[[ Data for this exercise open ]]

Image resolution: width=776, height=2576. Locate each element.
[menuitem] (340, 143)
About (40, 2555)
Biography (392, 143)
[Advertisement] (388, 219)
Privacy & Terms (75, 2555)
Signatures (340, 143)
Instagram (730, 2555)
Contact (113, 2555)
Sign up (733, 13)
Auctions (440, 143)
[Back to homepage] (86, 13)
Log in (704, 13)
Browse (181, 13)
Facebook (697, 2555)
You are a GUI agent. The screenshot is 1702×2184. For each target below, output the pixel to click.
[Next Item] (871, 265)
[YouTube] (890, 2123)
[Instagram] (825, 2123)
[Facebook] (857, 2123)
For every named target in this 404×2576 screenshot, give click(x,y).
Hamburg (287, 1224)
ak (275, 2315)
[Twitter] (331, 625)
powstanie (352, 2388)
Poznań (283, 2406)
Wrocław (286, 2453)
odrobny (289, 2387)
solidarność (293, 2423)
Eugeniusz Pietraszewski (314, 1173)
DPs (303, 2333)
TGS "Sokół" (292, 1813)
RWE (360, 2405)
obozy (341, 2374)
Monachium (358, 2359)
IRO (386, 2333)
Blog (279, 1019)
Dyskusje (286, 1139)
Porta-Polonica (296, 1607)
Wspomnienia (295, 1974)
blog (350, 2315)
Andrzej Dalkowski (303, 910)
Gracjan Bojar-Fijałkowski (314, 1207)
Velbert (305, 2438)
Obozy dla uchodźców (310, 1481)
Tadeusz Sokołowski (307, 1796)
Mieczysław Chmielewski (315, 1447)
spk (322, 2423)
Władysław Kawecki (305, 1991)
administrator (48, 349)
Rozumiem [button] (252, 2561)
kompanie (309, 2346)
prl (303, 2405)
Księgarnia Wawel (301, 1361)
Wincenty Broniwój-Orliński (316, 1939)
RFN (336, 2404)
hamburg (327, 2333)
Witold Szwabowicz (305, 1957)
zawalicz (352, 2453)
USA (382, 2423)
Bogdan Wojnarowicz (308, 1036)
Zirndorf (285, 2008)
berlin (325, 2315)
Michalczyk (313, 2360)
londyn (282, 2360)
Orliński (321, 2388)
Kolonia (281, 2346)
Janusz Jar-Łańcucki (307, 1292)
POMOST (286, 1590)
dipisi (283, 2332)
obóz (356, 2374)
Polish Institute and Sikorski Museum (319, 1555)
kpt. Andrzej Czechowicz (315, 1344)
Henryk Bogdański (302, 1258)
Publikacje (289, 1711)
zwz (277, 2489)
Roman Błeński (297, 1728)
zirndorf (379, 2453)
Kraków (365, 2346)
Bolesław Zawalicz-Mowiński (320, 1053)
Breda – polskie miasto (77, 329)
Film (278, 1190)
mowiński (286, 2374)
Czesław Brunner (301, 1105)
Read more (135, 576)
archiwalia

[[ Data for this exercise closed ]]

**Assignment**
The reply should restate the records above in full, character for character.

**Result**
Image resolution: width=776, height=2576. Locate each element.
[menuitem] (340, 143)
About (40, 2555)
Biography (392, 143)
[Advertisement] (388, 219)
Privacy & Terms (75, 2555)
Signatures (340, 143)
Instagram (730, 2555)
Contact (113, 2555)
Sign up (733, 13)
Auctions (440, 143)
[Back to homepage] (86, 13)
Log in (704, 13)
Browse (181, 13)
Facebook (697, 2555)
You are a GUI agent. The screenshot is 1702×2184. For each target below, output the pixel to click.
[Next Item] (871, 265)
[YouTube] (890, 2123)
[Instagram] (825, 2123)
[Facebook] (857, 2123)
For every named target in this 404×2576 screenshot, give click(x,y).
Hamburg (287, 1224)
ak (275, 2315)
[Twitter] (331, 625)
powstanie (352, 2388)
Poznań (283, 2406)
Wrocław (286, 2453)
odrobny (289, 2387)
solidarność (293, 2423)
Eugeniusz Pietraszewski (314, 1173)
DPs (303, 2333)
TGS "Sokół" (292, 1813)
RWE (360, 2405)
obozy (341, 2374)
Monachium (358, 2359)
IRO (386, 2333)
Blog (279, 1019)
Dyskusje (286, 1139)
Porta-Polonica (296, 1607)
Wspomnienia (295, 1974)
blog (350, 2315)
Andrzej Dalkowski (303, 910)
Gracjan Bojar-Fijałkowski (314, 1207)
Velbert (305, 2438)
Obozy dla uchodźców (310, 1481)
Tadeusz Sokołowski (307, 1796)
Mieczysław Chmielewski (315, 1447)
spk (322, 2423)
Władysław Kawecki (305, 1991)
administrator (48, 349)
Rozumiem [button] (252, 2561)
kompanie (309, 2346)
prl (303, 2405)
Księgarnia Wawel (301, 1361)
Wincenty Broniwój-Orliński (316, 1939)
RFN (336, 2404)
hamburg (327, 2333)
Witold Szwabowicz (305, 1957)
zawalicz (352, 2453)
USA (382, 2423)
Bogdan Wojnarowicz (308, 1036)
Zirndorf (285, 2008)
berlin (325, 2315)
Michalczyk (313, 2360)
londyn (282, 2360)
Orliński (321, 2388)
Kolonia (281, 2346)
Janusz Jar-Łańcucki (307, 1292)
POMOST (286, 1590)
dipisi (283, 2332)
obóz (356, 2374)
Polish Institute and Sikorski Museum (319, 1555)
kpt. Andrzej Czechowicz (315, 1344)
Henryk Bogdański (302, 1258)
Publikacje (289, 1711)
zwz (277, 2489)
Roman Błeński (297, 1728)
zirndorf (379, 2453)
Kraków (365, 2346)
Bolesław Zawalicz-Mowiński (320, 1053)
Breda – polskie miasto (77, 329)
Film (278, 1190)
mowiński (286, 2374)
Czesław Brunner (301, 1105)
Read more (135, 576)
archiwalia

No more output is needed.